| EXERCISE |
Please set down, unchanged, the line containing "Screen dimensions: 1024x550" and all the lines that follow it until the data below ends.

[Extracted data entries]
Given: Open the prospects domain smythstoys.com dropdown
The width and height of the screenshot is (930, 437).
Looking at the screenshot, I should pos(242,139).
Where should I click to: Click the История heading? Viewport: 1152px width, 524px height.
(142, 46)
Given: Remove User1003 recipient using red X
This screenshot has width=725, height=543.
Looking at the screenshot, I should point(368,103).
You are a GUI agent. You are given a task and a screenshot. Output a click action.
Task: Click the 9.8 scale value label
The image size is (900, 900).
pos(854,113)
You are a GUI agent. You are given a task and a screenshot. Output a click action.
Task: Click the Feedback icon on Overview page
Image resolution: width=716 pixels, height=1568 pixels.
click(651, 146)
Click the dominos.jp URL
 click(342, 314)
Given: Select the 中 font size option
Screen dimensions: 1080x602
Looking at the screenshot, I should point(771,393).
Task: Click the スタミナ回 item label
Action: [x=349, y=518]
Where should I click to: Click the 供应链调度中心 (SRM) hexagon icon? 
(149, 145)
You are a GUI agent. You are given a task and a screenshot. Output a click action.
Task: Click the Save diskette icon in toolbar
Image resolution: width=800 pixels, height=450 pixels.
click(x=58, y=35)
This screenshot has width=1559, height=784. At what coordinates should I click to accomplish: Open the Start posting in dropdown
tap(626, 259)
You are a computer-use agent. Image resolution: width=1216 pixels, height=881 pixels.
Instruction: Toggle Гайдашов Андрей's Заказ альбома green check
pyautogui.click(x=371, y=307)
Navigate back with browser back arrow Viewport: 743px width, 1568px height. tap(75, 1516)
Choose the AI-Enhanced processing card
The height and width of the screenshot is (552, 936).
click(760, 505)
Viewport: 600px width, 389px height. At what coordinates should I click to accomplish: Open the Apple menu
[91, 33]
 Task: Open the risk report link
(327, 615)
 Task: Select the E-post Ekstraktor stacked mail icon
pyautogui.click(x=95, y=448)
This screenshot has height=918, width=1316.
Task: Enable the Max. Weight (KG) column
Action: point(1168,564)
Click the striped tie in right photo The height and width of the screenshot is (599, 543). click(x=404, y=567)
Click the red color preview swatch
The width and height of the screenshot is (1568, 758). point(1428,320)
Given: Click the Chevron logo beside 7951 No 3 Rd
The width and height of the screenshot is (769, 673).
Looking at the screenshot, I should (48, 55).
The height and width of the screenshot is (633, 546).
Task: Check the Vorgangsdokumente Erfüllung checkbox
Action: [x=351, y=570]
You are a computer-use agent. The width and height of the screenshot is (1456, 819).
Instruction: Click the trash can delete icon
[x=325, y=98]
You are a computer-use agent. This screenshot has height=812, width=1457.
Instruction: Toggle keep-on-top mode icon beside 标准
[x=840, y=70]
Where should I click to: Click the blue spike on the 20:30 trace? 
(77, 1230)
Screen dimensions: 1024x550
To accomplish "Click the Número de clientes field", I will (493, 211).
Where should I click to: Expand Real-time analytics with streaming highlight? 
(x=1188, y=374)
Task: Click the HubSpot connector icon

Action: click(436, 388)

| THE COMPLETED TASK |
Screen dimensions: 1024x550
To accomplish "Click the Número de clientes field", I will (493, 211).
Where should I click to: Expand Real-time analytics with streaming highlight? 
(x=1188, y=374)
Task: Click the HubSpot connector icon

Action: click(436, 388)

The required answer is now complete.